(Cuban doctors attend to an injured Pakistani refugee after the 2006 earthquake.)
With Steve Clemons and others, I recently visited Cuba (March 2007). One of the areas of Cuban activity on which we focused was what has been described as one of the world's best systems for delivering healthcare to impoverished people—in Cuba, in Venezuela and elsewhere in South and Central America, and increasingly in sub-Saharan Africa. We visited Cuba's medical "contingency brigade", for example, and talked with doctors and other healthcare personnel about the brigade's recent, highly successful tenure in Pakistan following the devastating earthquakes there in 2006. The passion in the doctors' eyes as they related their experiences in delivering basic healthcare in isolated, freezing regions of Pakistan was truly heartwarming. Some of the human interest stories the doctors related brought laughter to us all and served to demonstrate conclusively how deeply these medical personnel had been touched by their almost year-long experience in Pakistan. They were proud to announce that as a result of the good relations thus created, Cuba was asked to open its first-ever embassy in Islamabad. Talk about effective public diplomacy!
We also visited the Finlay Institute: Center for Research-Development and Production of Human Vaccines—incidentally, one of the places that the jacobin Undersecretary of State for International Security Affairs, John Bolton, alleged in 2002 was manufacturing biological weapons. We didn't find any such activity (and we did discover that at best the Institute has a rudimentary Bio-Level III capability and no Bio-Level IV capability—the latter needed if one is to engage in sophisticated biological agent research and development). After the visit, we assumed that Bolton's insights were right up there with the CIA's in 2002-2003 with respect to Saddam Hussein's mobile biological weapons labs. It's safe to say we considered the assessment by the former commander of the U.S. Southern Command, Marine General Charles Wilhelm, as more definitive: "During my three year tenure, from September 1997 until September 2000 at Southern Command, I didn't receive a single report or a single piece of evidence that would have led me to the conclusion that Cuba was in fact developing, producing or weaponizing biological or chemical agents."
In March of this year, what we did find at the Finlay Institute, for example, was information about its having developed a serogroup B meningococcal vaccine (VA-MENGOC-BC), one that had virtually eliminated that deadly disease among the children of Cuba. Moreover, we discovered that there was a significant incidence of the disease among children in the western U.S., but that due to the embargo on Cuba our doctors and health officials had been unable to avail themselves of this new and very effective (more than 80%) vaccine.

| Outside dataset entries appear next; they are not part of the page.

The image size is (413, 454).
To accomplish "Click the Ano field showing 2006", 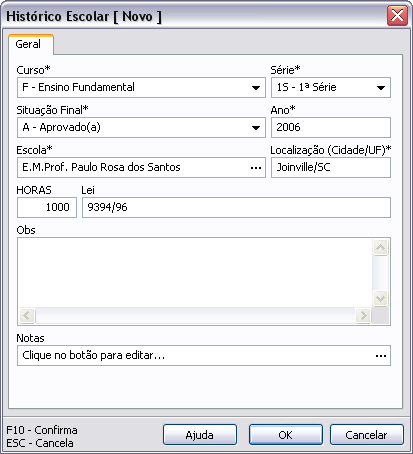I will point(331,127).
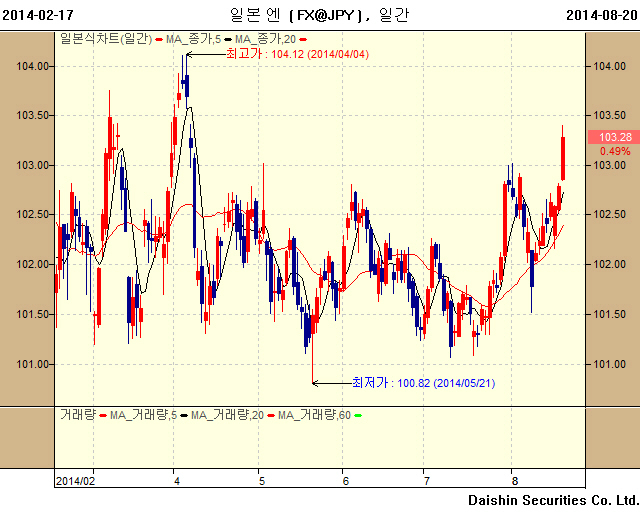This screenshot has width=640, height=512.
Task: Click the black marker after MA_종가,5 legend
Action: click(x=226, y=38)
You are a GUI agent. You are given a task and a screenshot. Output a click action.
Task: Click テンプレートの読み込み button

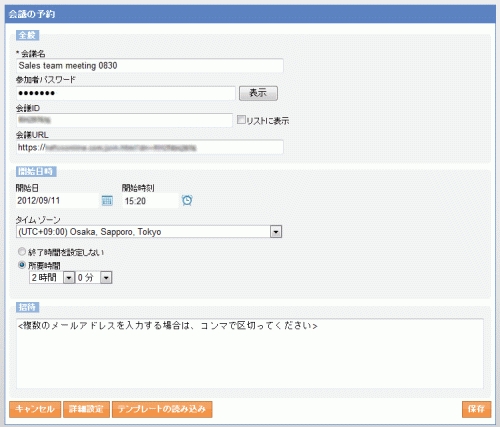pyautogui.click(x=162, y=409)
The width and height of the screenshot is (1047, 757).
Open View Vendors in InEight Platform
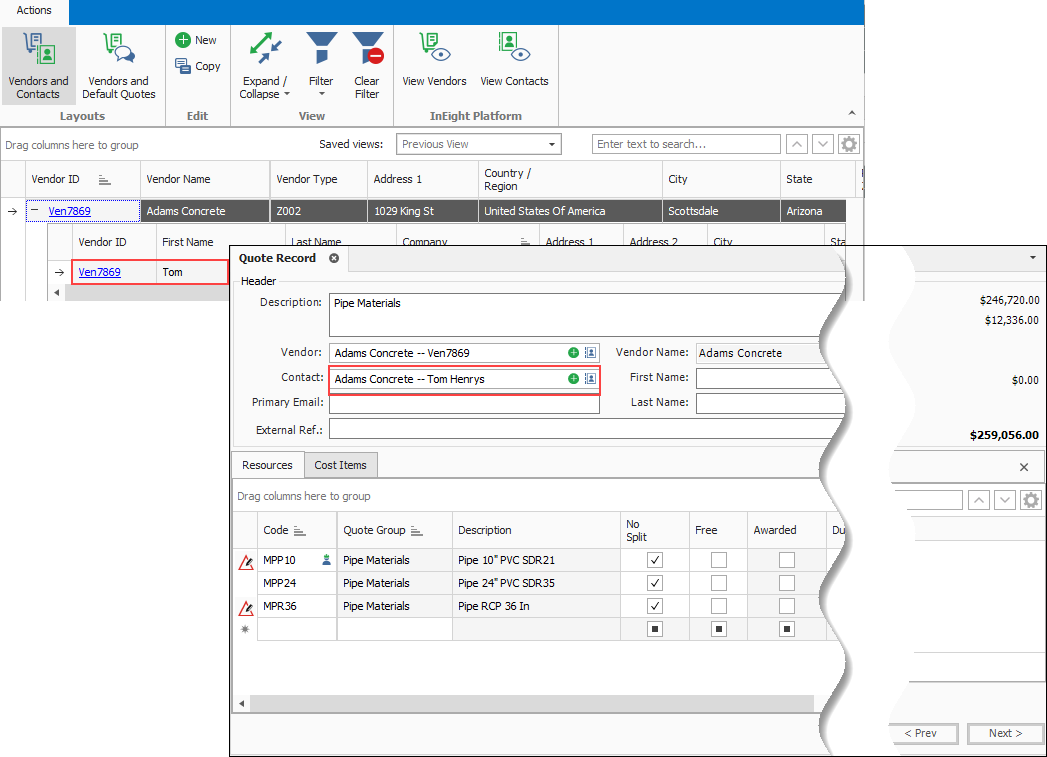[434, 62]
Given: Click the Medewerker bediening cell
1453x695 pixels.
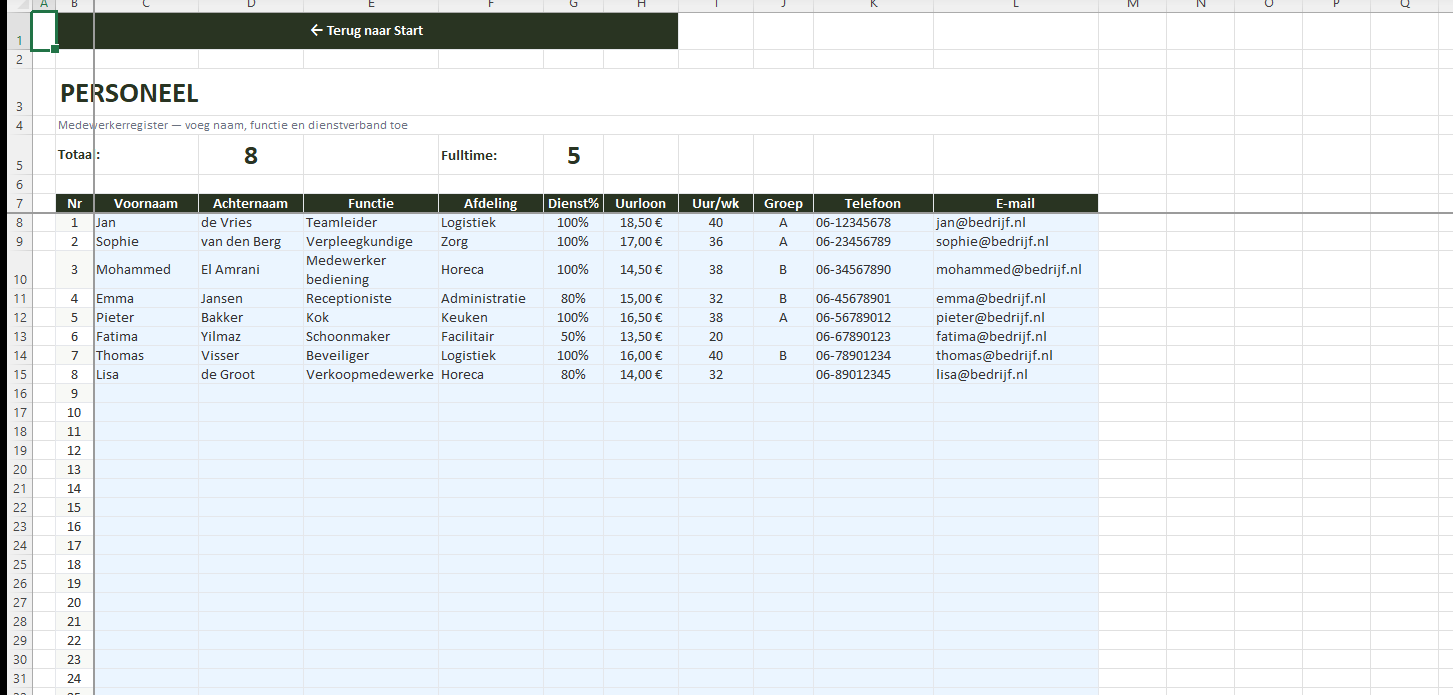Looking at the screenshot, I should 346,270.
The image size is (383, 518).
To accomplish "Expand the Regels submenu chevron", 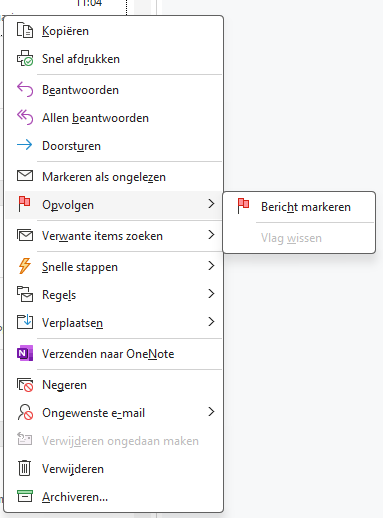I will click(211, 294).
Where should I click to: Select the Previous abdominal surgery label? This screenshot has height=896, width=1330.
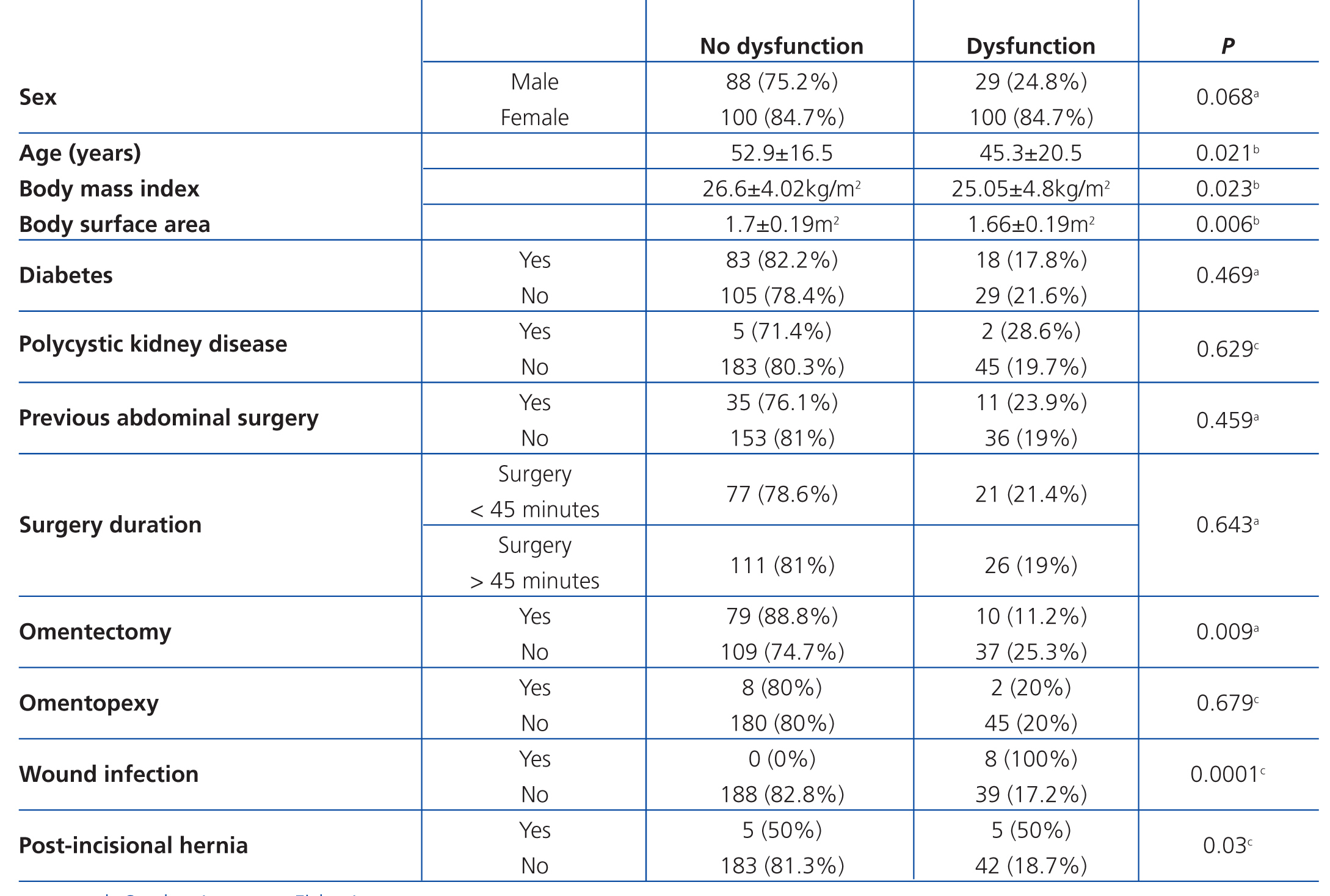169,418

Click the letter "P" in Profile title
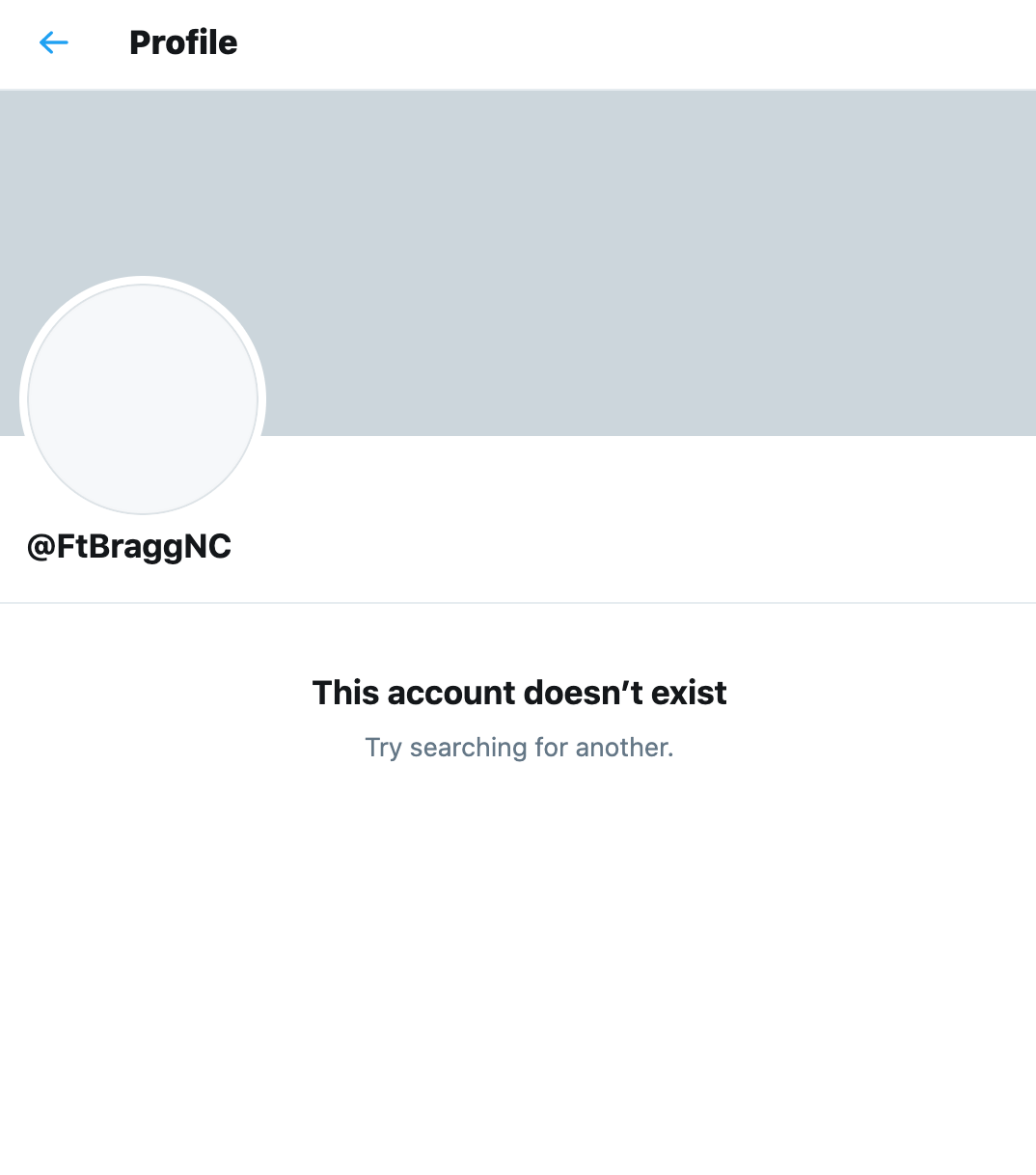pyautogui.click(x=140, y=42)
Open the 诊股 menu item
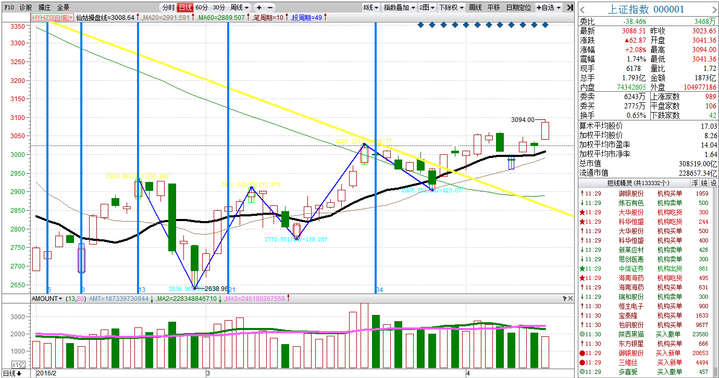This screenshot has width=719, height=378. click(26, 7)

One of the most dramatic moments for us occurred when we visited one of Cuba's hospitals in Havana and plowed through a waiting room of people from all over the world—poor people who had come largely to have eye surgery of some sort, many to have cataracts removed so their blindness or near-blindness would be eliminated. Speaking to some of them was, again, heartwarming. They all said that they were there because of Cuba's outreach. Again, what public diplomacy!
I had reason to compare starkly what I had seen in March in Cuba with what I experienced up close and personal in the U.S. in June, July and August. My 91-year-old Dad and my 87-year-old Mom were caught in the clutches of the U.S. healthcare system. During this time, Medicare was raped, pillaged, and plundered to the tune of tens of thousands of dollars until I intervened, stopped the vicious cycle of short-term hospitalization followed by therapy and rehabilitation (both mostly on the taxpayers' dollars), completely colluded in by all medical personnel, and said "Enough!" and moved my parents to a full care and assisted living facility nearby. Not only did the financial outlay stabilize and become the burden mostly of my parents rather than the U.S. taxpayer (my parents are relatively affluent), but their health improved as well.
My rough calculations informed me that, with trips each time through the emergency room at the local hospital, a five-day hospital stay, and a 21-day stay at the nearby therapy and rehabilitation center—all mostly on Medicare—my parents likely used up close to a quarter of a million dollars of taxpayer money. My conclusion: the U.S. healthcare system is so broken that "broken" is not sufficiently descriptive. (And let me add that as a veteran and a retired military officer, I have not used the TriCare Health system since leaving the U.S. Army 10 years ago; I fear the results too much. When I need a doctor—not often, thank God, so far—I go to a nearby civilian-run clinic and pay cash for or charge whatever expense I encounter. It's in and out, like going to Wal-Mart for a loaf of bread and some eggs.)
We could learn much and benefit from how the Cubans deliver healthcare, particularly applicable to our rural areas and our inner cities where impoverished people predominate. And in the process, the contact would benefit Cubans. They would be able to study what is strong and robust about the U.S. healthcare system—the high technology components, for example—and at the same time learn that freedom and democracy are pretty good items too. But we won't do so—not until we change our Cuba policy, "the stupidest policy on earth."